*How to complete this task*:
Find the string "agent" in the data, and copy out each line that has it.

*Source material*:
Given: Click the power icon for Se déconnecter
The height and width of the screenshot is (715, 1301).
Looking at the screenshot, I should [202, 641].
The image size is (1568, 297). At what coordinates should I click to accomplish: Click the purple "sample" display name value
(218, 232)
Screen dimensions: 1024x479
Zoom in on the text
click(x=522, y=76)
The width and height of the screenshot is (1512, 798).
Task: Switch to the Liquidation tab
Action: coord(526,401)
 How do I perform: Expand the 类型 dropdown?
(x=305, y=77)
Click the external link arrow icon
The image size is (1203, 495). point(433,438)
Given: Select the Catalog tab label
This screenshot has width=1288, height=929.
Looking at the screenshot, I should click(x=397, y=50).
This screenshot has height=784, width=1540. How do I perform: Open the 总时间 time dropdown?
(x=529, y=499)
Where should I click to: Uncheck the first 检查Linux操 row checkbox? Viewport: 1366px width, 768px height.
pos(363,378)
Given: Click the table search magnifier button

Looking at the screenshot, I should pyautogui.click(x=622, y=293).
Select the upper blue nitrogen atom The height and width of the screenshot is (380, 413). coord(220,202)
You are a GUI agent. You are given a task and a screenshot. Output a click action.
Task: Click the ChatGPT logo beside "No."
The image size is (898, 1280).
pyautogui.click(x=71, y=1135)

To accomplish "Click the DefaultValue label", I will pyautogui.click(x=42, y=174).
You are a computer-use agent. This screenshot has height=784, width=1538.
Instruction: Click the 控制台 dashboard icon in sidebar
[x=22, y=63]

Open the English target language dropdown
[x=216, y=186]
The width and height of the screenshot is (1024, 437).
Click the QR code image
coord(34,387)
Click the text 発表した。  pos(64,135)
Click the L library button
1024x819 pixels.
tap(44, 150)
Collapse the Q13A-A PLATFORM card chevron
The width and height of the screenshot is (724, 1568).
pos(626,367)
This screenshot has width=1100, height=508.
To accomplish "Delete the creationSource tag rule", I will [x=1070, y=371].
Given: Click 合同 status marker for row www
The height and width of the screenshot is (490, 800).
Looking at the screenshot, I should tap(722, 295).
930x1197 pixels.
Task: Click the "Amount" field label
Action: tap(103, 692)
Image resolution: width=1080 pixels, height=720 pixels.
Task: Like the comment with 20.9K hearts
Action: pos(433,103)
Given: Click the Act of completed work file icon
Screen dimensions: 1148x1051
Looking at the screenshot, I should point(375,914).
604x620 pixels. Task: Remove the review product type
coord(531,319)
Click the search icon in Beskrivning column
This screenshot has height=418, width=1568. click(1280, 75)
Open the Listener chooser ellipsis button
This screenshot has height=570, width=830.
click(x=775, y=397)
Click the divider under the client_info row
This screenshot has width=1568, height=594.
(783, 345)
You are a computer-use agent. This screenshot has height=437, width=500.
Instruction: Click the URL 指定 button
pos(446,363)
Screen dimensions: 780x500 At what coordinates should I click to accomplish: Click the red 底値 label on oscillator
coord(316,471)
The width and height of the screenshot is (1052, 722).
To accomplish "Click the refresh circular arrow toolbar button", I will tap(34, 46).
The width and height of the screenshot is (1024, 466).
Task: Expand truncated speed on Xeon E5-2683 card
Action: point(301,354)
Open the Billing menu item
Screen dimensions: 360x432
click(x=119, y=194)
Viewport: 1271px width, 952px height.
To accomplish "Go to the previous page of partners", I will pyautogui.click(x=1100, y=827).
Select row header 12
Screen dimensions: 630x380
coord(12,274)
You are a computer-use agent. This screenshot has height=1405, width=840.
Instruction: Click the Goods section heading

*Output of the exercise*:
You are a GUI agent. You are given a task and a screenshot. Output a click action.
You are a computer-use agent. This screenshot has height=784, width=1538.
You are a computer-use agent. This screenshot has height=437, width=500.
You are a computer-use agent. This screenshot has height=1405, width=840.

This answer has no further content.